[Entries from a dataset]

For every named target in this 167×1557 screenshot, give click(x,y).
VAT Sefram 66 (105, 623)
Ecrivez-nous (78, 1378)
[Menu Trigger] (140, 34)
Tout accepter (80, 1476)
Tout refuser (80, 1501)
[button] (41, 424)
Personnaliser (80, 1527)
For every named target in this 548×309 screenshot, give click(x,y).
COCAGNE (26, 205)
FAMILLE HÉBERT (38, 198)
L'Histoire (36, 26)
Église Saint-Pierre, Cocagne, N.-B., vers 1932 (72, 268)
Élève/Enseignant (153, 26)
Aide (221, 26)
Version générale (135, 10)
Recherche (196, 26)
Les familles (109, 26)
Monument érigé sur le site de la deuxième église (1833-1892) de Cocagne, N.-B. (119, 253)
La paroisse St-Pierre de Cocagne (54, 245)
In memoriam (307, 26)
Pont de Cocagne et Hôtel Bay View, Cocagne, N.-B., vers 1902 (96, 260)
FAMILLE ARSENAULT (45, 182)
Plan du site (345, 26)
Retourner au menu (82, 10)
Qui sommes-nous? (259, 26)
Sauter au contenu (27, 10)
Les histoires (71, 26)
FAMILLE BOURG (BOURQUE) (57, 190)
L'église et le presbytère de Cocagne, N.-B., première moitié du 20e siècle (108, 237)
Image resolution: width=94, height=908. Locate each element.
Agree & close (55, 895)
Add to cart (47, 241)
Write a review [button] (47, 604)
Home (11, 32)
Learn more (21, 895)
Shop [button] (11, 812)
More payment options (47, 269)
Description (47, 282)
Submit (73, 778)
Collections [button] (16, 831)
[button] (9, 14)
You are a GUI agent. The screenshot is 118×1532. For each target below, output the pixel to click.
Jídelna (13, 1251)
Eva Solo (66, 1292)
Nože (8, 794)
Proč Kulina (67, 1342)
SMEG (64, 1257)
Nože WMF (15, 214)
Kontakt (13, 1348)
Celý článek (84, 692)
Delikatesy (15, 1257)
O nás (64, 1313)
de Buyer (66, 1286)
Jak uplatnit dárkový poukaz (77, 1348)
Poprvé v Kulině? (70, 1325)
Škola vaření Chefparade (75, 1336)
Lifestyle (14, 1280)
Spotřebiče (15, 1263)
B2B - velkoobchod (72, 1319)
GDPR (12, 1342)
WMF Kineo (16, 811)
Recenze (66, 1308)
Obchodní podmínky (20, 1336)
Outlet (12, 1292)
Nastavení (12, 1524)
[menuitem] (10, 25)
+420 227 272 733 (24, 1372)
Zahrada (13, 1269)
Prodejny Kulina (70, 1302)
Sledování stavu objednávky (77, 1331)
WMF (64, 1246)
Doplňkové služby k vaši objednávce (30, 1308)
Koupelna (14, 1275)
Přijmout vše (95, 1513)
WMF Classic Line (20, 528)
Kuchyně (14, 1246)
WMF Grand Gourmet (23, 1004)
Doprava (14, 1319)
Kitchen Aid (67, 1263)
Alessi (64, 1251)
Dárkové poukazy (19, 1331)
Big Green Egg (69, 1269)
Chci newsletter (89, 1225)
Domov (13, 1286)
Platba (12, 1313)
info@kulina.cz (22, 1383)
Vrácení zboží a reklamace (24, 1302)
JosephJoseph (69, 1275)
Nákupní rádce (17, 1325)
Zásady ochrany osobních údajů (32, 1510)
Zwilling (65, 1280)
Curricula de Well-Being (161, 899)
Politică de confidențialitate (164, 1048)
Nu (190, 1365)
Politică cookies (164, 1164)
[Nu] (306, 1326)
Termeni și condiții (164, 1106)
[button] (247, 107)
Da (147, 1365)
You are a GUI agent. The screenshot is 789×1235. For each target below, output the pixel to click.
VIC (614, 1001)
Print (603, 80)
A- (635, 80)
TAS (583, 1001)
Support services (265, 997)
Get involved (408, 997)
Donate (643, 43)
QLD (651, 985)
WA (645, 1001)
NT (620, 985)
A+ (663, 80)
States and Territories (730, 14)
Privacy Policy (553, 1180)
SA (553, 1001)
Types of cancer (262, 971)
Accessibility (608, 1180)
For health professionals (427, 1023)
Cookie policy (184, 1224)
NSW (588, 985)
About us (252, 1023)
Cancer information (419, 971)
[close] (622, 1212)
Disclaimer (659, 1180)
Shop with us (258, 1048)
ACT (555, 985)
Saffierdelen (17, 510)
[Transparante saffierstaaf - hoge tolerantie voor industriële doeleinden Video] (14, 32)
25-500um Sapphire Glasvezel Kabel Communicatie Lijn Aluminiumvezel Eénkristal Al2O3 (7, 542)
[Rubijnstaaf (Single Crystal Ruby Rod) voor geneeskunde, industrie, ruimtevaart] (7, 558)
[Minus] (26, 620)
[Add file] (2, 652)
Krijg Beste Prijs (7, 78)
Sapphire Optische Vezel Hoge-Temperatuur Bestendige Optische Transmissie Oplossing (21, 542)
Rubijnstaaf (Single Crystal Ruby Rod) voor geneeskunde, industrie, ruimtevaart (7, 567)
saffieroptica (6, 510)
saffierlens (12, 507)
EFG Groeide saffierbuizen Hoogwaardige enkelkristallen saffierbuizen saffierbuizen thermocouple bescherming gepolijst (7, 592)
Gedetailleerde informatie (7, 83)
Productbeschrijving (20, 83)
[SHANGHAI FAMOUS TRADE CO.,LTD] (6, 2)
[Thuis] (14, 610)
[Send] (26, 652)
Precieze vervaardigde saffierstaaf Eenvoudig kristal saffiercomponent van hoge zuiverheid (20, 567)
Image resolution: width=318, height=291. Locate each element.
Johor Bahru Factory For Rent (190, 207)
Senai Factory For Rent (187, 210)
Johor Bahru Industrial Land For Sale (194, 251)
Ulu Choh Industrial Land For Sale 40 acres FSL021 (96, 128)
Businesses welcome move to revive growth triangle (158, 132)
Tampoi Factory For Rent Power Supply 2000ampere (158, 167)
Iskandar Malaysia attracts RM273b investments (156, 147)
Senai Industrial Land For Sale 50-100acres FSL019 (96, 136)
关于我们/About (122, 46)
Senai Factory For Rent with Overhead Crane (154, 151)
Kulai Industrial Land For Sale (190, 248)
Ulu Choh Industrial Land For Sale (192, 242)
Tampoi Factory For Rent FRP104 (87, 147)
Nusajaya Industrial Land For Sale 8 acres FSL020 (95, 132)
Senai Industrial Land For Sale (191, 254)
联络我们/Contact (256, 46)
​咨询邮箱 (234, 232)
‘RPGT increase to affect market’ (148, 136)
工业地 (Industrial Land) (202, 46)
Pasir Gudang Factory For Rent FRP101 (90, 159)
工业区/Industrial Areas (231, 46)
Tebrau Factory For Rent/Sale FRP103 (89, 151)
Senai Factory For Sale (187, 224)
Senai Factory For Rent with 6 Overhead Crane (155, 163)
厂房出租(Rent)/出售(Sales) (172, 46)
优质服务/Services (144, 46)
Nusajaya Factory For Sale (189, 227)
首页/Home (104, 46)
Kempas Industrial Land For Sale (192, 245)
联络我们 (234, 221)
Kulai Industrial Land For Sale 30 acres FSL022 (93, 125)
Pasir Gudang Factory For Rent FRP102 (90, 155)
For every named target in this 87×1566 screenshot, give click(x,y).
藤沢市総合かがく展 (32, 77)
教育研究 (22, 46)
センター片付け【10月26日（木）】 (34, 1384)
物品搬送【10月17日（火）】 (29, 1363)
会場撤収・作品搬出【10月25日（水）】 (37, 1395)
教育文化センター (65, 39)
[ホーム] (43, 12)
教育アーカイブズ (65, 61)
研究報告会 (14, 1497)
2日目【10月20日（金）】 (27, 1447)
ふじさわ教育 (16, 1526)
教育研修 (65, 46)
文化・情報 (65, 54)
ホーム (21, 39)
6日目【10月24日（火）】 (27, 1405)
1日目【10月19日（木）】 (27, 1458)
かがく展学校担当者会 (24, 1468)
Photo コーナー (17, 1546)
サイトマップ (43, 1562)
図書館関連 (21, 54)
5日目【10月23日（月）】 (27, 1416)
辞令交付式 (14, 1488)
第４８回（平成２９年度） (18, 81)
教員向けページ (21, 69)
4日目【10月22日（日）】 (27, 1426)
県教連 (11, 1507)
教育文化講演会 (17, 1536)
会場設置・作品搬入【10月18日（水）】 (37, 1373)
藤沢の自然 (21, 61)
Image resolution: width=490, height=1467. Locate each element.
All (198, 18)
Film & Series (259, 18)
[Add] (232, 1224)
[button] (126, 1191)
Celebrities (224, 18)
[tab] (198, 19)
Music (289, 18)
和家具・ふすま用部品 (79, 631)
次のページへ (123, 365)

Problem statement
Reproduce everything from the start of the items down to the line containing "[button] (9, 14)", both ends included, and keep every request line unchanged. In the answers, scale each click coordinate by 1.6 and round it to a whole number, with halves rounding up.

Response to the task
For every named target in this 167×1557 screenshot, give click(x,y).
VAT Sefram 66 (168, 997)
Ecrivez-nous (125, 2205)
[Menu Trigger] (224, 54)
Tout accepter (128, 2362)
Tout refuser (128, 2402)
[button] (66, 678)
Personnaliser (128, 2443)
For every named target in this 548×309 screenshot, give click(x,y).
COCAGNE (42, 328)
FAMILLE HÉBERT (61, 317)
L'Histoire (58, 42)
Église Saint-Pierre, Cocagne, N.-B., vers 1932 (115, 429)
Élève/Enseignant (245, 42)
Aide (354, 42)
Version générale (216, 16)
Recherche (314, 42)
Les familles (174, 42)
Monument érigé sur le site de la deuxième église (1833-1892) de Cocagne, N.-B. (190, 405)
La paroisse St-Pierre de Cocagne (86, 392)
In memoriam (491, 42)
Pont de Cocagne et Hôtel Bay View, Cocagne, N.-B., vers 1902 (154, 416)
FAMILLE ARSENAULT (72, 291)
Plan du site (552, 42)
Retourner au menu (131, 16)
Qui sommes-nous? (414, 42)
Sauter au contenu (43, 16)
Les histoires (114, 42)
FAMILLE BOURG (BOURQUE) (91, 304)
L'église et le presbytère de Cocagne, N.-B., première moitié du 20e siècle (173, 379)
Image resolution: width=94, height=908. Locate each element.
Agree & close (88, 1432)
Add to cart (75, 386)
Write a review [button] (75, 966)
Home (18, 51)
Learn more (34, 1432)
Shop [button] (18, 1299)
More payment options (75, 430)
Description (75, 451)
Submit (117, 1245)
Collections [button] (26, 1330)
[button] (14, 22)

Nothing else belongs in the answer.